A confusion matrix was obtained to evaluate the system performance, and sensitivity and specificity were calculated.
Stage 1: classifier development
For the classifier development, we extracted 2,867 quantitative features, which were ranked based on a relevance criterion. As shown in figure 3, we trained and tuned five classifiers using different numbers of the best-ranked features and displayed the corresponding accuracy. The highest accuracy was achieved with the LDA classifier when using the best 700 features.
Table 2 lists the 10 most relevant features. Among them, three features were geometric and seven represented colour and texture. Eight features were calculated from the whole cell and two from the nucleus.
As an example of a colour statistical feature calculated from the histogram, figure 4 shows the kurtosis of the green–red of the cell. It was the best feature to distinguish among the seven cell groups. It considers the green–red pixels and measures the histogram’s flatness. We observed that kurtosis is related to the nucleus/cell relation. In fact, cells with high relation show higher kurtosis values. Figure 4 shows two original images of a B-lymphoblast and a monoblast and the histograms from the green–red component. The histogram of a B-lymphoblast (in blue) presents a narrow and flatter peak with the pixels very localised within a short intensity range, so that the kurtosis of the cell is higher. In contrast, the histogram of a monoblast (in red) shows two peaks with lower height, indicating more information variety, corresponding to cytoplasm and nucleus, respectively. Table 2 summarises the results of the statistical analysis performed among the cell pairs in which recognition by morphology is difficult. It shows that kurtosis was significantly different between reactive lymphocytes and myeloblasts or B-lymphoblasts (p<0.0001), between B-lymphoblasts and myeloblasts (p<0.0001), and between myeloblasts and monoblasts (p<0.0001).
Regarding geometric features, nuclear area, cellular area and Nucleus/Cell (N/C) ratio were the most representative. Those cells with higher nucleus and bigger cellular area, such as pathological promyelocytes and monoblasts, had higher values for nuclear and cellular area s. In contrast, either myeloblasts or B-lymphoblasts are smaller cells with smaller nucleus, which was correlated with their lower values for these features. The N/C ratio was significantly different between myeloblasts and B-lymphoblasts (p<0.0001), between myeloblasts and pathological promyelocytes (p<0.01) and between myeloblasts and monoblasts (p<0.0001) (see table 2).

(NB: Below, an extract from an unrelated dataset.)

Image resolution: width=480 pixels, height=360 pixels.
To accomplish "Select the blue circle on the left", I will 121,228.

The blue correlation of the cell is the first among the texture features. Figure 5 shows this statistical feature, which is based on the GLCM. Correlation measures how correlated a pixel is to its neighbours over the whole cell. As shown in figure 5, the blue correlation for a reactive lymphocyte with lower nucleus/cell relation was high (0.94), since bright intensity pixels are close to each other (corresponding to cytoplasm), as well as those of darker intensities (nucleus). Moreover, the majority of values were grouped in the main GLCM’s diagonal, which resulted in a higher correlation value. In the opposite way, figure 5 shows a myeloblast with the nucleus occupying almost the whole cell and presenting many pixels with different levels of grey intensities. This indicates more intensity differences between neighbouring pixels and, therefore, a lower correlation value (0.42). As seen in table 2, blue correlation showed significant differences between reactive lymphocytes and myeloblasts and B-lymphoblasts (p<0.0001), between myeloblasts and lymphoblasts (p<0.0001), and between myeloid and monocytic blasts (p<0.0001).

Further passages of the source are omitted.